Texte choisi>

Nicolas Trifon en a parlé en 2009 ici (https://www.courrierdesbalkans.fr/cartea-neagra-le-livre-noir-de-la-destruction-des-juifs-de-roumanie-1940-1944). Voilà ce qu'il fait remarquer, en résumé.
Selon lui, contrairement à ce qui annonce l'introduction (« la présente édition constitue – à l'échelle mondiale et plus de soixante ans après sa parution – la première traduction intégrale de cet incroyable monument qu'est Cartea neagră de Matatias Carp » [p. 12]) « plusieurs annexes et une partie de la chronologie du livre n'ont pas été traduits, vraisemblablement parce qu'ils présentaient moins d'intérêt ».

Données fournies>
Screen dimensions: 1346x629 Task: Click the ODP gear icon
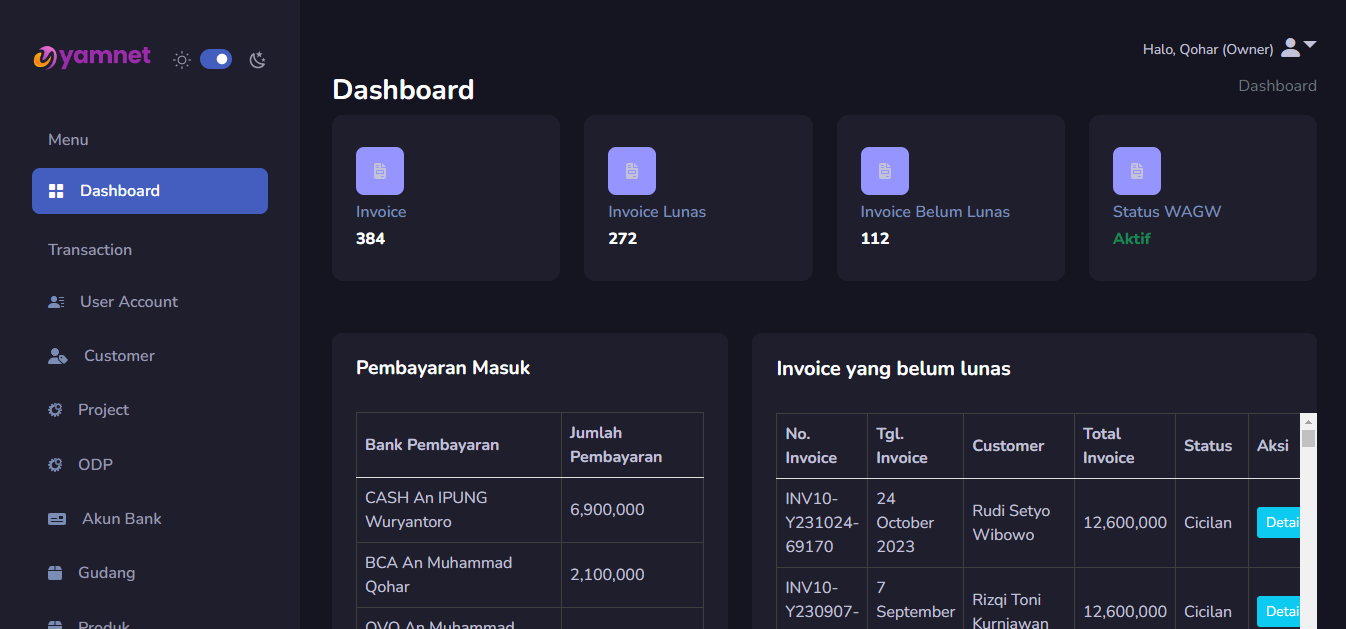click(56, 465)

Consignes>
- 1) Recopiez le passage du texte sur Cartea neagră compris entre « Nicolas Trifon en » et « remarquer, en résumé. », ces mots inclus.
- 2) D'après le texte sur Cartea neagră, quelles parties du livre n'ont pas été traduites selon Nicolas Trifon ?

Résultats>
- 1)
Nicolas Trifon en a parlé en 2009 ici (https://www.courrierdesbalkans.fr/cartea-neagra-le-livre-noir-de-la-destruction-des-juifs-de-roumanie-1940-1944). Voilà ce qu'il fait remarquer, en résumé.

- 2) Plusieurs annexes et une partie de la chronologie du livre.